On Thursday, attention turns to the US where data on property sales and jobless claims will give some clarity on the state of the world’s biggest economy. After the government shutdown left the Fed flying blind in a data vaccuum, these key releases may finally provide some clues as to the likely direction of monetary policy.
The closely-watched S&P global manufacturing and services PMIs will round off the week on Friday. Look out too for UK retail sales data.
Company earnings: Nvidia (NVDA) earnings will be the big focus for investors in the week ahead, with a number of other companies across of a range of sectors also due to report.
Shares in chipmaker Nvidia have recently come under pressure over continued concerns about tech stock valuations and a potential AI bubble in markets. Expectations are high around Nvidia, which is currently the most valuable listed company in the world, so investors will be poring over its latest quarterly figures.
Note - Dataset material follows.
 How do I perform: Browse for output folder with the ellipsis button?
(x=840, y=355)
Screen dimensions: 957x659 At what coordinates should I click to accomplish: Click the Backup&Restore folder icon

Another major US company due to report is Walmart (WMT), which as one of the world’s largest retailers, is considered to act as a barometer for consumer sentiment. Ahead of the results, Walmart announced that CEO Doug McMillon plans to retire at the end of January after more than a decade in the role.
On the London market, investors will be keeping an eye on half-year figures from engineering service firm Babcock International (BAB.L), which has seen its share soar this year expectations of increased government spending on defence.
Tobacco giant Imperial Brands (IMB.L) is another FTSE 100 (^FTSE) company set to report, with investors hoping the company can match guidance in its full-year results.